Between N. Foster and N. St. Andrews Streets
Wiregrass Country Music
This mural is the second in a series of three murals recognizing Wiregrass musicians successful in the music industry. This mural focuses on country music artists Hank Williams and Hank Williams, Jr. from Montgomery; Audrey Williams from Banks, AL; Paul “Dixie” Hatfield from Eufaula; Don Helms from New Brockton; Curly Chalker from Enterprise; George Jones, who owned a home in Enterprise; Lew Childre from Opp; Stonewall Jackson from Colquitt, GA; Jimmy Waterford from Abbeville; Billy Dean from Quincy, FL; Daryle Singletary from Cairo, GA; Charlie Monk from Geneva; Boudleaux Bryant from Shellman, GA; and Ray Kirkland from Dothan.
Between N. Foster and N. St. Andrews Streets
Wiregrass Music 3
This mural is the third in a series of three murals recognizing Wiregrass musicians successful in the music industry. This mural focuses on selective genres of music not as widely known. Featured in this mural is Clarence “Pine Top” Smith from Troy; Jay Scott from Dothan; James Melton from Moultrie, GA; Fletcher Henderson from Cuthbert, GA; Marion Cooper from Dothan; Jo Johnston from Dothan; Dewey Williams from Ozark; Japeth Jackson from Ozark; and Judge Jackson from Ozark.
Between N. Foster and N. St. Andrews Streets
Women of the Wiregrass
This mural is a tribute to the women who helped mold this city and area into the unique place that has come to be known as the Wiregrass. The artist has shown that women are involved and successful in every aspect of life.

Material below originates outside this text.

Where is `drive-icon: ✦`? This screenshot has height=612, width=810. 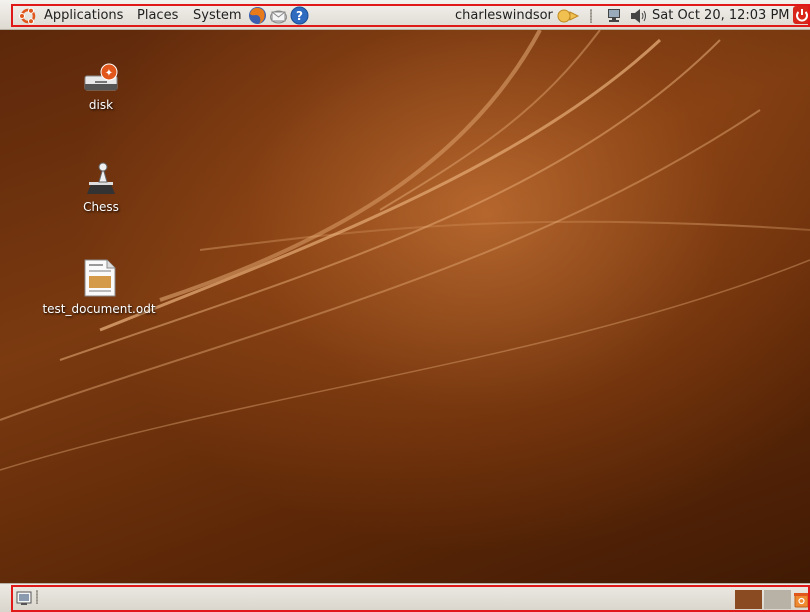
drive-icon: ✦ is located at coordinates (101, 77).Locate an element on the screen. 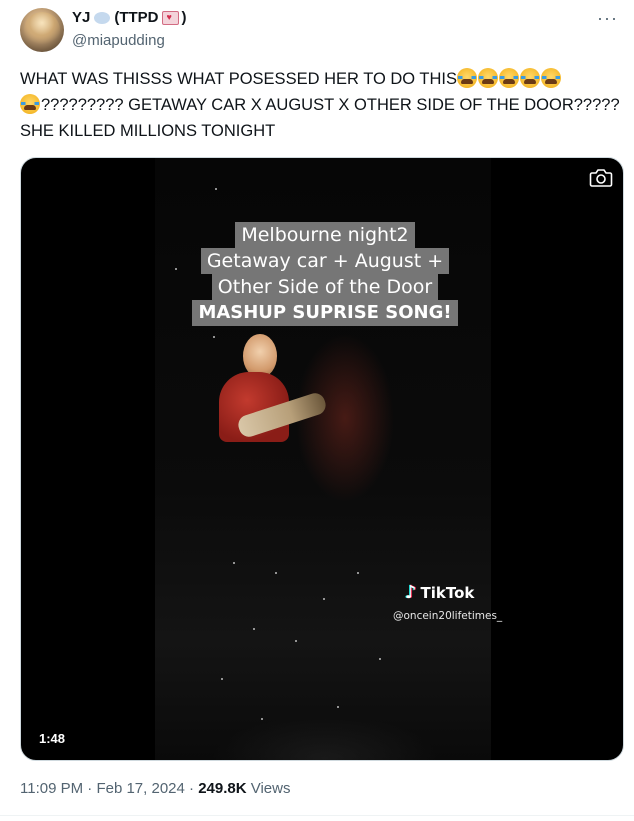  tiktok-watermark: ♪ TikTok is located at coordinates (440, 592).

She shows: a nurse and doctor representing women as caring professionals, a machine operator typifying women who are blue-collar workers, a ballerina representing women in the arts, a merchant symbolizing women as leaders in the business community, a tennis player demonstrating women competing fairly in sports, a soldier as an example of women in uniform, a mother with her children, and a pageant contestant exemplifying the rewards of striving for personal goals in conjunction with supporting community activities.